A participação ocorreu para fornecer subsídios sobre a minuta que regulamenta diretrizes e características técnicas, como diâmetro, pressão e extensão, para a classificação de gasodutos. O objetivo, segundo o diretor-geral da ARSP, Alexandre Ventorim, é “defender os interesses do estado do Espírito Santo e garantir que as regulamentações federais sejam compatíveis com as competências estaduais”.
Risco à autonomia estadual
As contribuições enviadas pela ARSP apontam que a minuta proposta pela ANP pode gerar um conflito com o artigo 25, § 2º da Constituição Federal. O artigo estabelece que “cabe aos Estados explorar diretamente, ou mediante concessão, os serviços locais de gás canalizado, na forma da lei, vedada a edição de medida provisória para a sua regulamentação”.

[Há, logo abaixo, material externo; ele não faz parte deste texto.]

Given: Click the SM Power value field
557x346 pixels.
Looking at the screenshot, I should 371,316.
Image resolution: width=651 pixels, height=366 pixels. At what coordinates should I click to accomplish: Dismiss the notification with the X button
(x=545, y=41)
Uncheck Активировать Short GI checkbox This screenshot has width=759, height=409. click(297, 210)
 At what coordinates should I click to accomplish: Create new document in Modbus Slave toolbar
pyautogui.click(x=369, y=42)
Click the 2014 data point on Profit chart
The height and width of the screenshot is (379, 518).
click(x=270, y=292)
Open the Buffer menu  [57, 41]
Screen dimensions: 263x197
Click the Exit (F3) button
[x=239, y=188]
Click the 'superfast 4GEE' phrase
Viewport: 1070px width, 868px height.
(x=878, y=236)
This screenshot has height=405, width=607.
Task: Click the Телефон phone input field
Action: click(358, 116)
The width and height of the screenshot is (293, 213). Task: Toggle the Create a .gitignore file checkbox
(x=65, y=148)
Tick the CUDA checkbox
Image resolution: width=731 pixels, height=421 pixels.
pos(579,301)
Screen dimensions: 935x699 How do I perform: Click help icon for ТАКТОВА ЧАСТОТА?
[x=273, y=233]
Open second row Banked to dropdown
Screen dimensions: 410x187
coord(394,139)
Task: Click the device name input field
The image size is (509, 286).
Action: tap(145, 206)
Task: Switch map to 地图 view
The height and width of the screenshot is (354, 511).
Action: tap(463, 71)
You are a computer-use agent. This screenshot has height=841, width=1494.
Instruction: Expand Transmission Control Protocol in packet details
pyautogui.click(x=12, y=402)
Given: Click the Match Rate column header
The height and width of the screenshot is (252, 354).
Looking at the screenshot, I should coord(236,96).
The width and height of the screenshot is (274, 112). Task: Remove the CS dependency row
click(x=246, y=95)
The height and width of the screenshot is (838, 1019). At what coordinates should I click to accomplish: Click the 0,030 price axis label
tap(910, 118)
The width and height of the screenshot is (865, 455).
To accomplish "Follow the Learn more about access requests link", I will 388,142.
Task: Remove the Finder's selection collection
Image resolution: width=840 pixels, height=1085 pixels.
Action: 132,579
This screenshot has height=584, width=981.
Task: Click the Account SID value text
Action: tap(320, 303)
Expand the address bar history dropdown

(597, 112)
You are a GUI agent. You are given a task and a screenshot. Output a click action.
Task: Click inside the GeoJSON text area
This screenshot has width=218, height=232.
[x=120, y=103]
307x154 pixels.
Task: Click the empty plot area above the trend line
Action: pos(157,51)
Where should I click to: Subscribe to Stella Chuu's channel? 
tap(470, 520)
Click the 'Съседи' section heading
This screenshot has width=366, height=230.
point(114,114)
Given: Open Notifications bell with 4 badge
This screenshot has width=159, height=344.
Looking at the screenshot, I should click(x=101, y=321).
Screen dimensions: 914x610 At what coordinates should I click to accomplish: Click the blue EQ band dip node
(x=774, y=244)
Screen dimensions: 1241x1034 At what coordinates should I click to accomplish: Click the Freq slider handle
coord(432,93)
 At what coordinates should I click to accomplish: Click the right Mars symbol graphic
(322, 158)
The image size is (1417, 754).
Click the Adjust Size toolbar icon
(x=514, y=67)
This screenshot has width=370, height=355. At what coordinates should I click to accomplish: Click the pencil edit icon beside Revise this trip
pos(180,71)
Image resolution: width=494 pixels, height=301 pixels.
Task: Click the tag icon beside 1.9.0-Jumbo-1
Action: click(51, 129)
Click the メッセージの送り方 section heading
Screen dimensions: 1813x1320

Segundo a diretora de Gás Natural Canalizado da ARSP, Débora Niero, a medida em discussão pode ter consequências diretas na gestão da infraestrutura local. “A proposição disponibilizada para consulta pública pela agência reguladora federal pode levar à reclassificação de trechos atualmente concedidos como distribuição para transporte, reduzindo as competências estaduais estabelecidas na Constituição Federal”, afirmou.
Niero explica ainda que essa mudança poderia “evitar novos investimentos em infraestrutura de gás de interesse local, prejudicando a autonomia dos estados”. A argumentação da agência capixaba defende que a regulamentação federal não deve se sobrepor ou interferir nas atribuições estaduais relativas à regulação dos serviços de gás canalizado.
A atuação da agência estadual busca, conforme explicado por Ventorim, contribuir “para a manutenção da segurança jurídica e da estabilidade regulatória no estado”. Ele ressalta que a ARSP continuará o trabalho para garantir que as regulamentações sejam justas e transparentes.